Insurance now available for specialty crops
Greater protection is now available from the Noninsured Crop Disaster Assistance Program for crops that traditionally have been ineligible for federal crop insurance.
The new options, created by the 2014 Farm Bill, provide greater coverage for losses when natural disasters affect specialty crops such as vegetables, fruits, mushrooms, floriculture, ornamental nursery, aquaculture, turf grass, ginseng, honey, syrup and energy crops.
According to USDA officials, ensuring growers of these crops can adequately protect themselves from factors beyond their control is also critical for consumers who enjoy these products and for communities whose economies depend on them.
Previously, the program offered coverage at 55 percent of the average market price for crop losses that exceed 50 percent of expected production. Producers can now choose higher levels of coverage, up to 65 percent of their expected production at 100 percent of the average market price.

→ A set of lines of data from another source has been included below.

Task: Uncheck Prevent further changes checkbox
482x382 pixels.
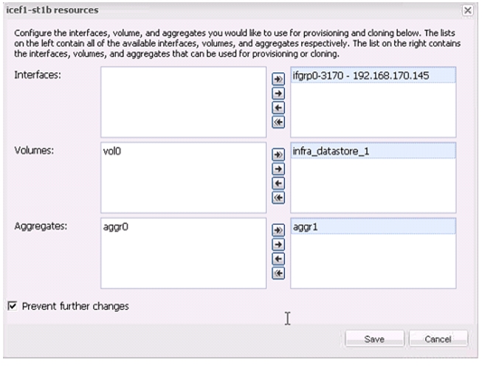Action: pyautogui.click(x=13, y=306)
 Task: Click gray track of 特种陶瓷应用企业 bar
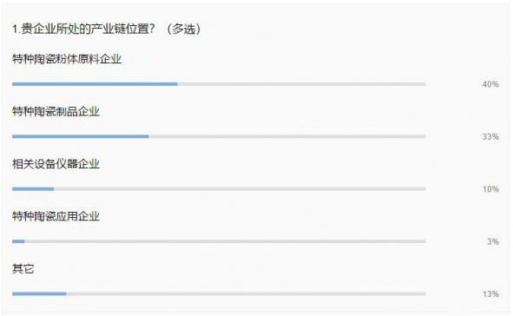(225, 241)
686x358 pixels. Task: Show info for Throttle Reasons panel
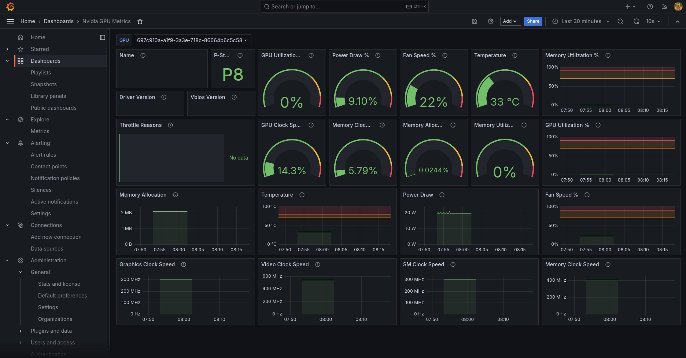(x=170, y=125)
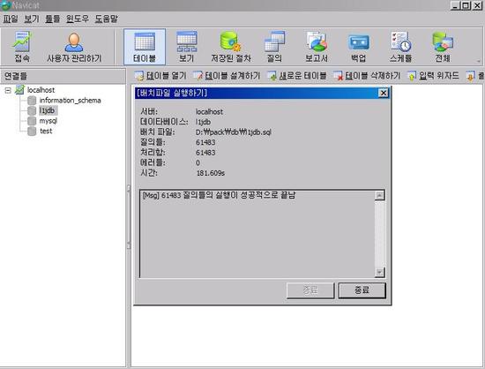Open 저장된 절차 stored procedures

click(231, 47)
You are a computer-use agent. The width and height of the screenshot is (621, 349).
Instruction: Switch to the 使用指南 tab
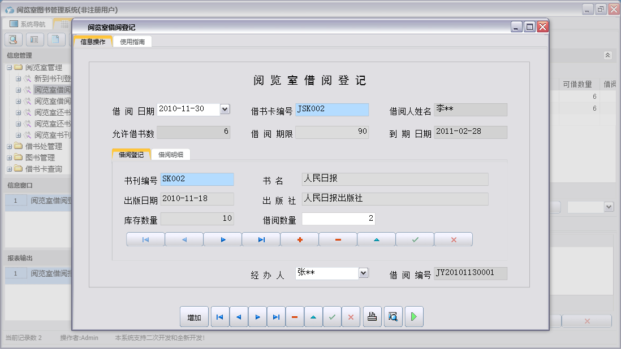[x=132, y=42]
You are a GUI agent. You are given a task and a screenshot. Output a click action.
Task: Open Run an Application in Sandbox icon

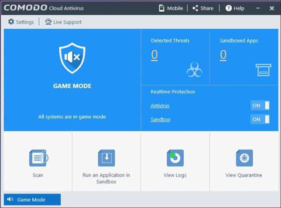tap(106, 158)
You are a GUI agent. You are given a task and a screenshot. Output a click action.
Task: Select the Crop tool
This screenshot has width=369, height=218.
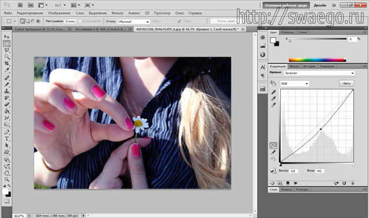point(7,63)
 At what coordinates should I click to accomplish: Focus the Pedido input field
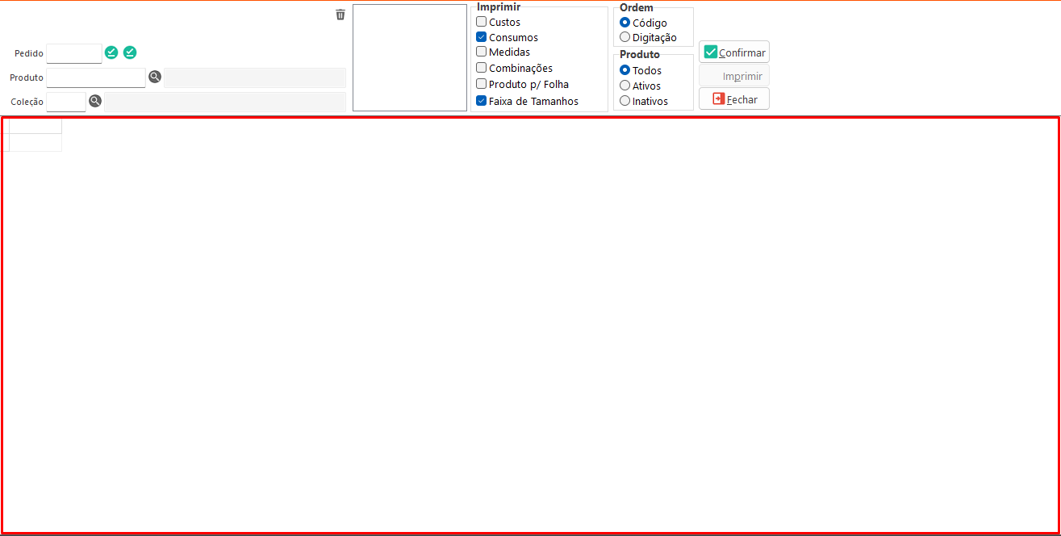point(74,53)
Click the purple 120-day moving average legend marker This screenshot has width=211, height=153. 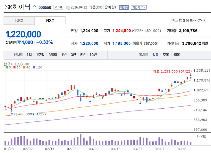(34, 67)
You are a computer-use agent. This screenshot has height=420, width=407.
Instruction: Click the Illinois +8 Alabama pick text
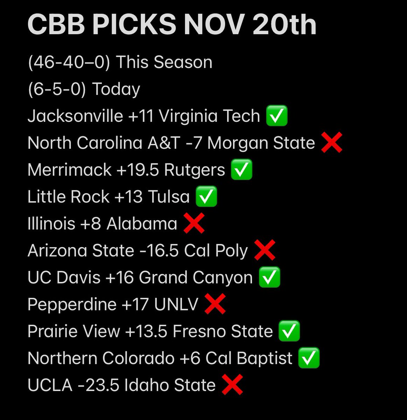point(103,224)
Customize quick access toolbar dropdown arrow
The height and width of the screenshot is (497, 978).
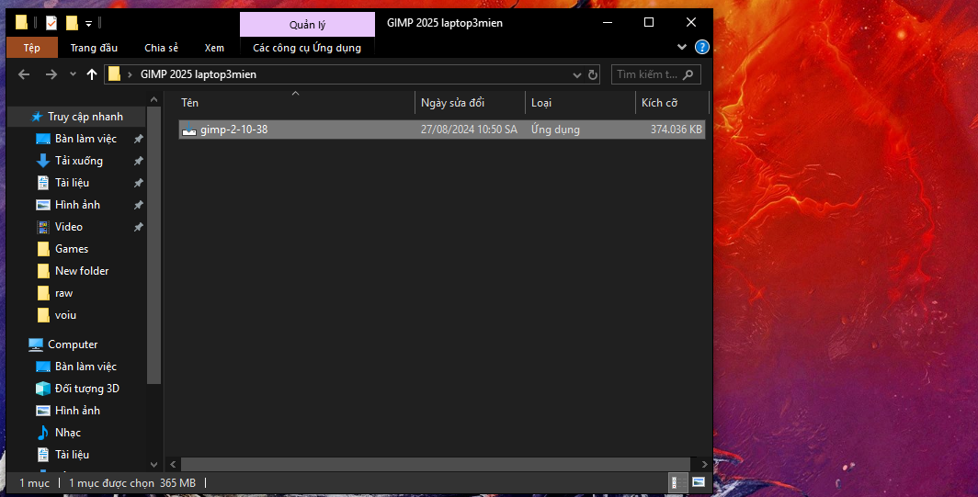88,23
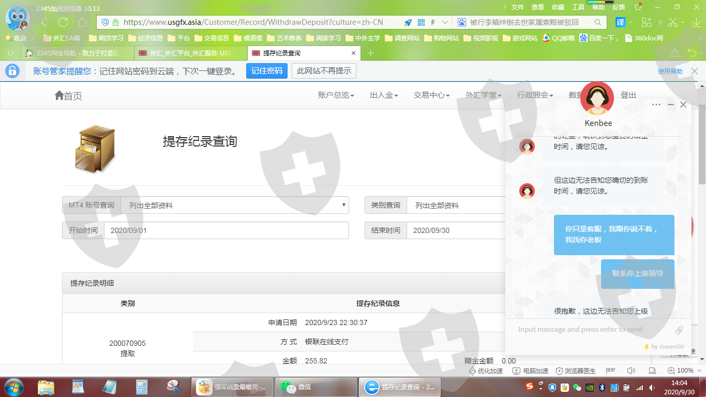Click the scissors screenshot tool icon
Screen dimensions: 706x397
pyautogui.click(x=672, y=22)
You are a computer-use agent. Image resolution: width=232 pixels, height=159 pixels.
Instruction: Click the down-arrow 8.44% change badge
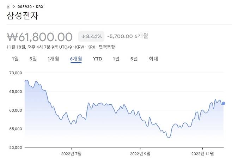[91, 36]
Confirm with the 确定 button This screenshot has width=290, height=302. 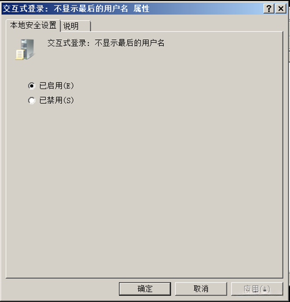[145, 289]
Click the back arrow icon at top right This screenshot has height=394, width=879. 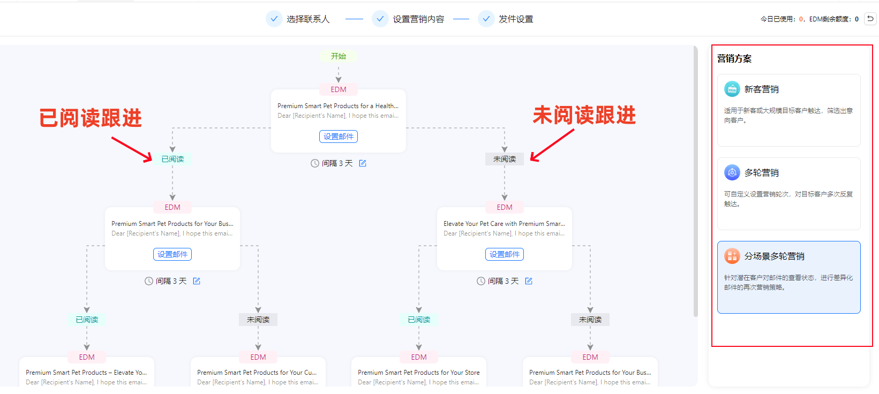(870, 19)
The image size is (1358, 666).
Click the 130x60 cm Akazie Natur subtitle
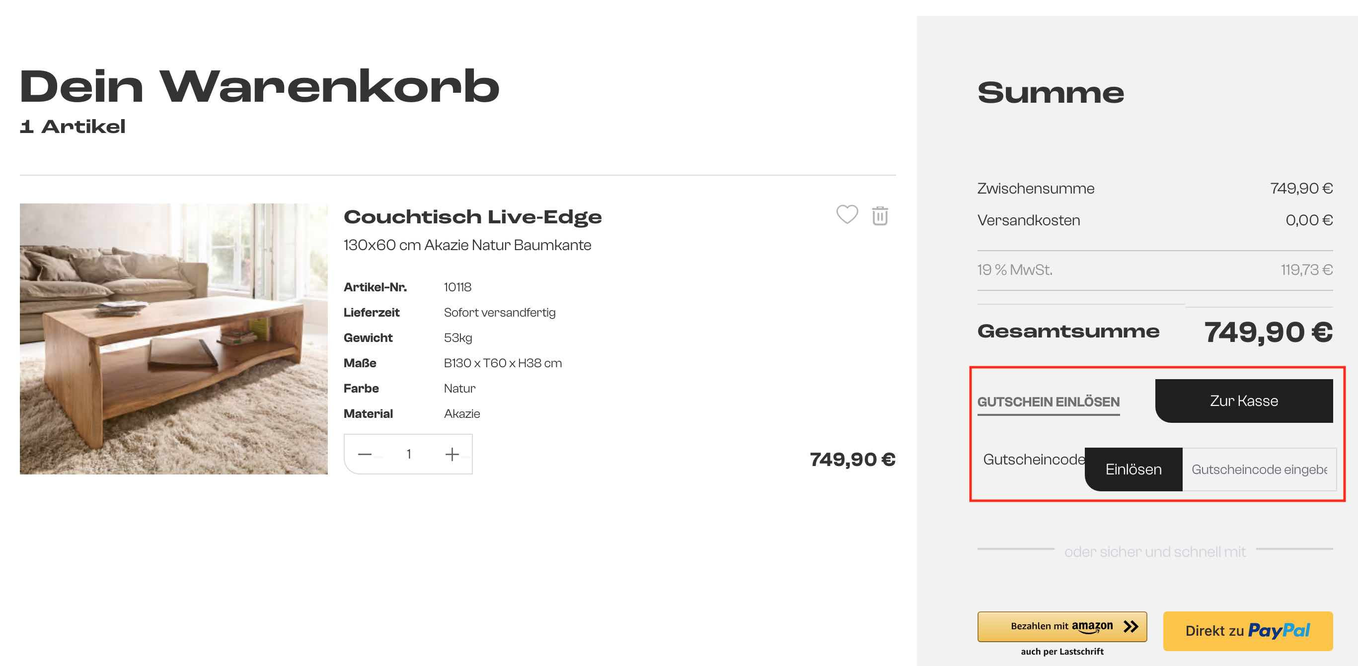click(x=467, y=245)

Many rural counties continued to lose jobs in 2014
While the overall U.S. economy is in its sixth year of recovery from the 2007-09 recession, many rural areas have struggled to recover the jobs lost during the downturn.
Urban employment now exceeds pre-recession levels, but rural job numbers remain well below their 2007 peak and have continued to fall over the last year in many areas. Notable clusters of employment decline can be found in the Deep South, Appalachia, the Mountain West and the Pacific Northwest.
Employment in rural America as a whole is less than 2 percent above the employment trough reached during the recession and rose less than 1 percent between mid-2013 and mid-2014.
One example of employment growth, however, was seen in the Northern Plains where new jobs have been generated by rising energy extraction.
Rural counties adjacent to metro areas also have experienced faster-than-average job growth since 2009 after having suffered larger-than-average job losses during the 2007-09 recession.
Food from grocery stores, restaurants totals 12.9 percent of consumer expenditures
Despite higher food-price inflation in recent years, food’s share of U.S. consumer expenditures fell slightly (0.4 percent) over the decade as the budget shares for health care and housing rose.
With a 12.9 percent share, food ranked third behind housing (33.6 percent) and transportation (17.6 percent) in a typical American household’s 2013 expenditures.
Breaking down food spending further, 7.8 percent of expenditures were spent at the grocery store and 5.1 percent at restaurants.
Milk production continues shifting to larger operations
Although recent tallies show there were still nearly 50,000 U.S. dairy farms with fewer than 100 cows, that number represents a large decline from 20 years earlier when there were almost 135,000 small dairy farms.
Over the same period, the number of dairy farms with at least 1,000 cows more than tripled to 1,807 farms.
Movements in farm numbers were mirrored by movements in the share of cow inventories. Farms with fewer than 100 cows accounted for 49 percent of the country’s 9.7 million milk cows in 1992, but just 17 percent of the 9.2 million milk cows in the most recent count.
Meanwhile, farms with at least 1,000 cows now account for 49 percent of all cows, up from 10 percent in 1992.
The shift to larger dairy farms is driven largely by the economics of dairy farming. Average full costs of production (including the annualized cost of capital, imputed cost of unpaid family labor and cash operating expenses) are substantially lower on farms with larger herds.
USDA to release projections for next decade
The U.S. Department of Agriculture is scheduled to release its "Agricultural Projections to 2024" report on Feb. 11.
The report includes a full discussion of the commodity supply and use projections, as well as projections for global commodity trade, U.S. trade value and farm income.
The projections are based on specific assumptions about macroeconomic conditions, policy, weather and international developments, with no domestic or external shocks to global agricultural markets. The Agricultural Act of 2014 also is assumed to remain in effect through the projection period. Reflecting a composite of model results and judgment-based analyses and prepared during the last quarter of 2014, the projections use as a starting point the short-term projections from the November 2014 "World Agricultural Supply and Demand Estimates" report.